DATA PROVIDED START

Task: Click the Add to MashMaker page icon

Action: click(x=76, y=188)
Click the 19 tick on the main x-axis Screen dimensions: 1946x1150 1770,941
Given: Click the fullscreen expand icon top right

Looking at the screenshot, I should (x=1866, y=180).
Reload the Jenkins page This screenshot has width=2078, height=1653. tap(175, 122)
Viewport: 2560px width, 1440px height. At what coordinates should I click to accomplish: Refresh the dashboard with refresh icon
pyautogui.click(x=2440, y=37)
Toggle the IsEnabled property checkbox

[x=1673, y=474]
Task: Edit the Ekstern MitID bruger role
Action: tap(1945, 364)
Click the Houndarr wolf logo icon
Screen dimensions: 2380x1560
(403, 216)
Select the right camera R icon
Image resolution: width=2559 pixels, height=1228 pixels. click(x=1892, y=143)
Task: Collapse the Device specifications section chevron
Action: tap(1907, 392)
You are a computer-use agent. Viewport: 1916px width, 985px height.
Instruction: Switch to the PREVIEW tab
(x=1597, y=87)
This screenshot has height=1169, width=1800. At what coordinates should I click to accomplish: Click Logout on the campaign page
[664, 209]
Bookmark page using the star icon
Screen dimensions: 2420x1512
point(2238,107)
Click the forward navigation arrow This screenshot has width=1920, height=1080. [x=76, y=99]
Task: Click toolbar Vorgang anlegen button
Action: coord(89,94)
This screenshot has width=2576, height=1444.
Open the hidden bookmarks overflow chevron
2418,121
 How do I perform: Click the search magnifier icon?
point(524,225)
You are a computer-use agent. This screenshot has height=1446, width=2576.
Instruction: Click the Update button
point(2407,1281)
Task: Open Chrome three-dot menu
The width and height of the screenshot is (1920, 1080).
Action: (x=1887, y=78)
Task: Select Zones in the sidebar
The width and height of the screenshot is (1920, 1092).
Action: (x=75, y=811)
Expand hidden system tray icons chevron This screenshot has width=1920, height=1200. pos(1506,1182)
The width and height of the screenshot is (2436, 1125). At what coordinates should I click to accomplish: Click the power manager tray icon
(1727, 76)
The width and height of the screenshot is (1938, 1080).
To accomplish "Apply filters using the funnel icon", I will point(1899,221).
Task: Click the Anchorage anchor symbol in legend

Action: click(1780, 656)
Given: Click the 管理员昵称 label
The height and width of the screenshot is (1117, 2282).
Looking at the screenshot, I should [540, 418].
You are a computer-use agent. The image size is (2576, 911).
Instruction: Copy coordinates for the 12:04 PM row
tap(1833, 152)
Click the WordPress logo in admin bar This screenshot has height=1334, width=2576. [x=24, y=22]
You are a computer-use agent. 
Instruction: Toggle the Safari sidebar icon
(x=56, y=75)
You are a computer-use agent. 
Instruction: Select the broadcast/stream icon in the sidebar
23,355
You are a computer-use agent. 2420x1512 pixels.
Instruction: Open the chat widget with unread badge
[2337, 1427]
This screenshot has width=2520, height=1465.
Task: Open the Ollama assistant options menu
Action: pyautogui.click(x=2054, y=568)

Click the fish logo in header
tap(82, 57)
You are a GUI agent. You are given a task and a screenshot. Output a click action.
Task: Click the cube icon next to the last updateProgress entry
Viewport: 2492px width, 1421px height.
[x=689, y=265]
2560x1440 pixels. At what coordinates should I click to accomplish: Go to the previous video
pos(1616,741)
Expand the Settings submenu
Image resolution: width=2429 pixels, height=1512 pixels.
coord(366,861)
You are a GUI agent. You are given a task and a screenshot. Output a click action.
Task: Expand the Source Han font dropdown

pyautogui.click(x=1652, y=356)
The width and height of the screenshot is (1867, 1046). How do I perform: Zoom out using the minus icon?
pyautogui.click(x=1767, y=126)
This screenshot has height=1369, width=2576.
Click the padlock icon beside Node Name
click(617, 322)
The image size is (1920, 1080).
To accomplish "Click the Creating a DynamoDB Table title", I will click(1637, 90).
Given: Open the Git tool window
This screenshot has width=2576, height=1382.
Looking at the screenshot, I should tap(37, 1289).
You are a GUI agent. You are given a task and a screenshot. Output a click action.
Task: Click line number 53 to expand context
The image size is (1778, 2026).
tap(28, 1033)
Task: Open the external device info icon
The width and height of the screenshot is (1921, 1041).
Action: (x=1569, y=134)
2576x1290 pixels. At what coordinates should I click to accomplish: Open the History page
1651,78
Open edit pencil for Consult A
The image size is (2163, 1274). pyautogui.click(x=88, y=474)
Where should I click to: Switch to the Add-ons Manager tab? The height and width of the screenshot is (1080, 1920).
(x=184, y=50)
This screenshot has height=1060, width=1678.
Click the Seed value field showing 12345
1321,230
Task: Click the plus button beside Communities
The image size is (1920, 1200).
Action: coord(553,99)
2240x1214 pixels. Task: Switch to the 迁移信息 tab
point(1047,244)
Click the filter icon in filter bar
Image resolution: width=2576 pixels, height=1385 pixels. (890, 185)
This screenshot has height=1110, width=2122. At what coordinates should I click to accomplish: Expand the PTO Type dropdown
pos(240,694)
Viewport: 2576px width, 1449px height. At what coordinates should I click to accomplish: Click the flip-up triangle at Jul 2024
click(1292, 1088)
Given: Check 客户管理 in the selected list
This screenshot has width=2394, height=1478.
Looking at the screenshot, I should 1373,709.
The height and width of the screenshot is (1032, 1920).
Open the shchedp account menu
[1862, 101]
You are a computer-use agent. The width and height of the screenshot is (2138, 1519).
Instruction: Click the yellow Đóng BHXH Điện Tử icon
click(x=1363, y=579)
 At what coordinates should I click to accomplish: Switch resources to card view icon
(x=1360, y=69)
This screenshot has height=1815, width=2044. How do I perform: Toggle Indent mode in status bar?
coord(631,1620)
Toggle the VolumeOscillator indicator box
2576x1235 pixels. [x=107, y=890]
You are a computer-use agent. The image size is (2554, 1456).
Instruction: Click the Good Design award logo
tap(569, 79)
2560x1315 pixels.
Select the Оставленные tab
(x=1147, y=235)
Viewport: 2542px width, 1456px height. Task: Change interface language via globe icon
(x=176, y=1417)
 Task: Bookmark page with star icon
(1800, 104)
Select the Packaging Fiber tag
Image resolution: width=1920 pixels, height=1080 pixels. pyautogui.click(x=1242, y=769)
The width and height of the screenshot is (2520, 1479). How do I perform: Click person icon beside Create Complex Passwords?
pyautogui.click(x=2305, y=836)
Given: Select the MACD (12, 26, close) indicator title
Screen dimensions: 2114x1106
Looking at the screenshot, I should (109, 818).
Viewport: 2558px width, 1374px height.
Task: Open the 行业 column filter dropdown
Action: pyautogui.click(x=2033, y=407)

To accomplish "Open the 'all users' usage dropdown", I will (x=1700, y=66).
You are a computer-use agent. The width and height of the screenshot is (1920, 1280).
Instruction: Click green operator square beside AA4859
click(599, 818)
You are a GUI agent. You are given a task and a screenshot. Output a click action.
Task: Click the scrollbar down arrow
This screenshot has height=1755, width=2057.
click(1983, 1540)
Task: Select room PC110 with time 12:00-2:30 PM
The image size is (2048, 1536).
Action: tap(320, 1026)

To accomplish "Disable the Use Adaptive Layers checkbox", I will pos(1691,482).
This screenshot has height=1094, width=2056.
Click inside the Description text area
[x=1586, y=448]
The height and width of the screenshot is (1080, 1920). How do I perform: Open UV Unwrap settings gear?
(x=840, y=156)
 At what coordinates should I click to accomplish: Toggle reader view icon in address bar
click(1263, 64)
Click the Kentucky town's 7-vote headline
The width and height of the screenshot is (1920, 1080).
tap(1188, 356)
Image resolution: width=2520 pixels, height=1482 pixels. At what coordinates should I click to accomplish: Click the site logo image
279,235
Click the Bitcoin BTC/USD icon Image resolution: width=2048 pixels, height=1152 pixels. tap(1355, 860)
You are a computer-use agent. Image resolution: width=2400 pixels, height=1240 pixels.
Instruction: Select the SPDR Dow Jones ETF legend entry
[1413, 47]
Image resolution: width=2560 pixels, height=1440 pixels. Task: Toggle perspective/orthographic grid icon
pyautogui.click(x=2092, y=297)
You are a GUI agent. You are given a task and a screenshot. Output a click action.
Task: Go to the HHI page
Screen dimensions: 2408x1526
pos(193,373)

DATA PROVIDED END

Which lines of the data contain the string "will"? Copy each of them.

RESULT OF THIS TASK.
To accomplish "Apply filters using the funnel icon", I will point(1899,221).
To accomplish "Click the Creating a DynamoDB Table title", I will click(1637, 90).
To accomplish "Open the 'all users' usage dropdown", I will (x=1700, y=66).
To accomplish "Disable the Use Adaptive Layers checkbox", I will pos(1691,482).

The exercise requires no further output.